## Task details
Your response should contain every line from the data below that holds the string "computer".

Stored items
────────────────

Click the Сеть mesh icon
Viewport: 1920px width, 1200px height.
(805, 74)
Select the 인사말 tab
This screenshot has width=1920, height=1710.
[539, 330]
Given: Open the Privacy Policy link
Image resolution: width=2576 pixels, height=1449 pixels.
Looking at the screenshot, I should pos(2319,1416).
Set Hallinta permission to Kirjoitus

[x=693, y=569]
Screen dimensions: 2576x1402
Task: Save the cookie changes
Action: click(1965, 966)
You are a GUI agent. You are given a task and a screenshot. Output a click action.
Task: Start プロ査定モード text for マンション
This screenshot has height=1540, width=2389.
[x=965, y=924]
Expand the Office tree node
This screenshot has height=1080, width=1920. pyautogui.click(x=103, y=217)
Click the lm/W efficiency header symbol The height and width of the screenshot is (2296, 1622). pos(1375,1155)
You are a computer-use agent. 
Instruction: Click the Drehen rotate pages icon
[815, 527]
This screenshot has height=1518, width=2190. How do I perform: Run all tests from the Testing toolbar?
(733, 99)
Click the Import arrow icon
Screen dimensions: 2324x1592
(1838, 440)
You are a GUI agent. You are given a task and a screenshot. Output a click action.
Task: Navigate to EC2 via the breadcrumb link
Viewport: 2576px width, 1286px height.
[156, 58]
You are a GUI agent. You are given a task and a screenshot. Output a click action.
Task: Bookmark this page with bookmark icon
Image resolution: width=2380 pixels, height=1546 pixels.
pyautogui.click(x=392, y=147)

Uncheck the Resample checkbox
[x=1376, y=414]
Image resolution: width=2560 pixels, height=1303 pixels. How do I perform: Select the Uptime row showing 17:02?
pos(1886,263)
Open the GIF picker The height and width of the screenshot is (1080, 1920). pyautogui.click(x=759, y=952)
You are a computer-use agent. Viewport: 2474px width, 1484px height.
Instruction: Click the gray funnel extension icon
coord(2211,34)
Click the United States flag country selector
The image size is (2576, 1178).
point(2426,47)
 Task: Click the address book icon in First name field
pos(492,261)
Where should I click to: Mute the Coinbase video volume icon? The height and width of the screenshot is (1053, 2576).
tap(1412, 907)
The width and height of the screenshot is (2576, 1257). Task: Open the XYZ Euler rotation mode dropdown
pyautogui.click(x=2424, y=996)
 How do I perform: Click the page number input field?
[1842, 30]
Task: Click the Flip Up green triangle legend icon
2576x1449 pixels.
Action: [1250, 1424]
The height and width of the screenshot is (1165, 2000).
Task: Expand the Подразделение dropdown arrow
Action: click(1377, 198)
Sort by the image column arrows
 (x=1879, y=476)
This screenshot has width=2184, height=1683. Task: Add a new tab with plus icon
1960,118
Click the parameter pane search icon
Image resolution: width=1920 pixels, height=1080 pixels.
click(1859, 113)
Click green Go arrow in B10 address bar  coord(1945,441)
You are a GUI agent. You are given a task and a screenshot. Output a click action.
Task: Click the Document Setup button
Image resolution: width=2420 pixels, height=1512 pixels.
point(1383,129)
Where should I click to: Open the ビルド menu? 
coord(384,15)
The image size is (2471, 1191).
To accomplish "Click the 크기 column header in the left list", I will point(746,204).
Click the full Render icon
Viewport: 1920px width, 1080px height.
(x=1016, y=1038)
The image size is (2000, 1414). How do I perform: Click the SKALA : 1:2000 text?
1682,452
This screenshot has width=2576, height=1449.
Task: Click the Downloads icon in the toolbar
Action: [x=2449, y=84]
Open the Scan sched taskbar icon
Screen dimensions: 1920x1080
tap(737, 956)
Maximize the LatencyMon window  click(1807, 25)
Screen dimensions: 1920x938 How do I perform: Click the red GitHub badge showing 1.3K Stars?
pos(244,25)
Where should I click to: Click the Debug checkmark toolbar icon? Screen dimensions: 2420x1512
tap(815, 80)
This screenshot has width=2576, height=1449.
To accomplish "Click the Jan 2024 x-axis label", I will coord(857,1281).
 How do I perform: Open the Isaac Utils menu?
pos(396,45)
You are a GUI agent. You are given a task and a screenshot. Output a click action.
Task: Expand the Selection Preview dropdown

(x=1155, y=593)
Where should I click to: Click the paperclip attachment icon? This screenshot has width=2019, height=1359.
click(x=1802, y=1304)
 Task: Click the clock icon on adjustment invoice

────────────────

## Completed task
You are a computer-use agent. 
You are a computer-use agent. Viewport: 2474px width, 1484px height.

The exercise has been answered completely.